There are too types of determinism - Soft determinism (humans do have choices to make and can exercise freewill, but often these choices are determined by certain factors), and Hard determinism (you have no free will whats so ever, and choice is just an illusion)

Free will:

Free will is difficult to evaluate. Freewill is a positive way to view behaviour, it enables a conscious reflection on our own behavior and is seen as the best way of achieving goals and learning from mistakes. Believing that our behaviour is determined can lead to people not taking responsibility for their actions. In addition, having freewill allows people to feel in control of their lives. 

Strengths of determinism:
  • Having deterministic views helps the world to be more understandable and predictable. This suggests that it could be worthwhile in trying to change certain things such as the education system or child-rearing practices as it could have positive effects
  • Determinism is the root purpose and goal of science i.e. explaining causes of behaviour. This makes this debate more acceptable in society with its explanations and scientific basis. 

Weaknesses of determinism:
  • It does not allow for freewill. An extreme determinist would say that free will in an illusion - we think we have choice, but we do not. This can be extremely difficult for someone to cope with in certain situations. For example, say if your family was murdered by a young man, could we truly claim any justice if we believe that the young man did not choose to do it. How could we punish him if it wasn't his fault, but it was other factors that determined him to kill?
  • Determinism can never fully explain behaviour because behaviour is far too complex and a deterministic view is often a reductionist one. 

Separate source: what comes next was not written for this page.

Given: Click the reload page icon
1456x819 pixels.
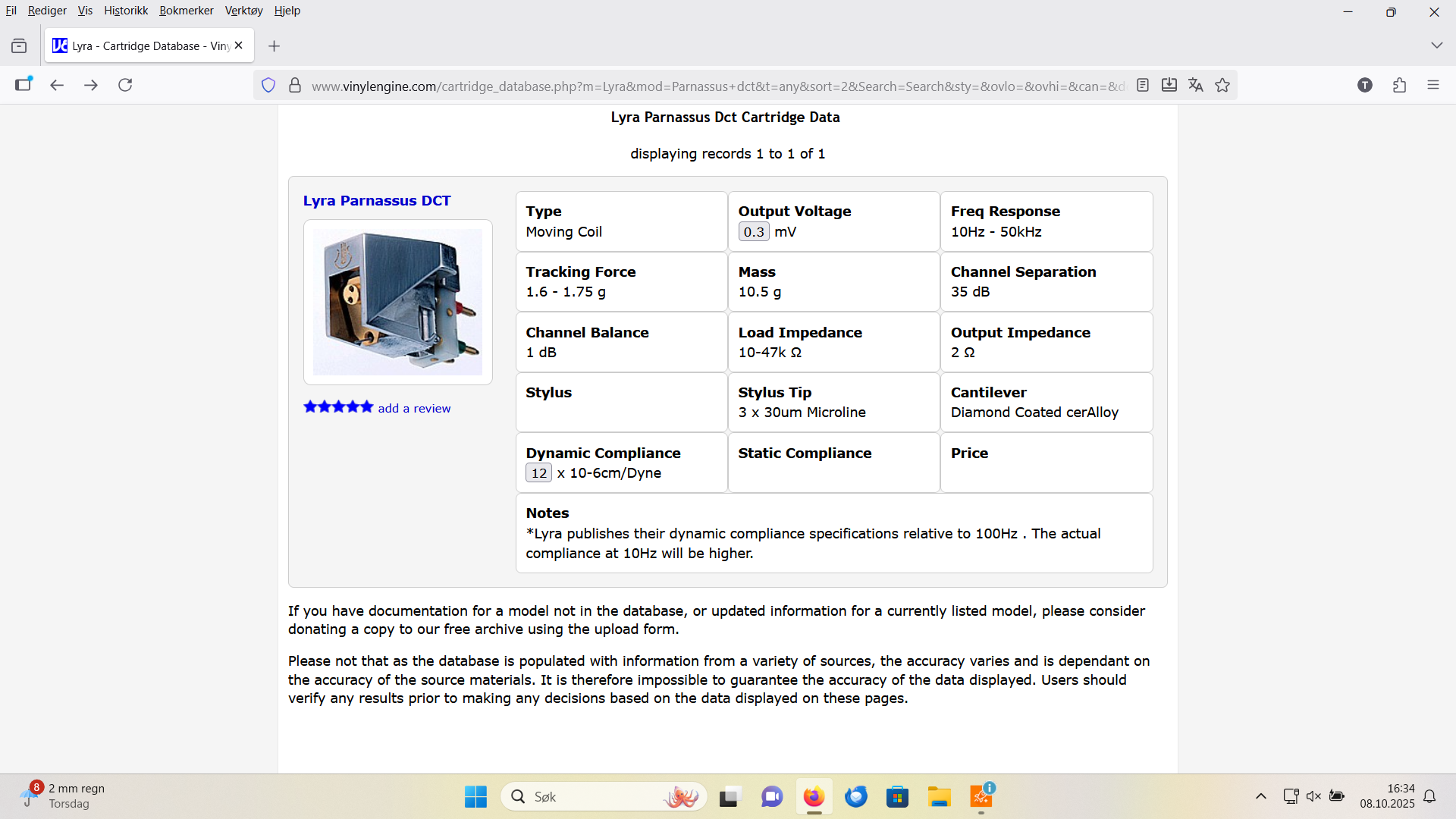Looking at the screenshot, I should 125,85.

Reductionism and Holism debate 

The reductionist view if the world looks for explanations which breaks things down into smaller parts. This can be powerful, but sometimes provides an explanation which too simplistic, ignoring other important factors.This means that it is often difficult to understand the whole meaning if you are only studying parts of it. A holistic view looks at the person as a whole, or perhaps looks at a number of complex factors which together might explain a particular behaviour. 




Again it is difficult to evaluate holism, as it will always be a positive thing to look at numerous influencing factors or to look at an individual as a whole. The only weakness of holism, is that sometimes research may not always consider how all the factors link and influence together, and researchers may lose detail in each factor if focusing on many of them. 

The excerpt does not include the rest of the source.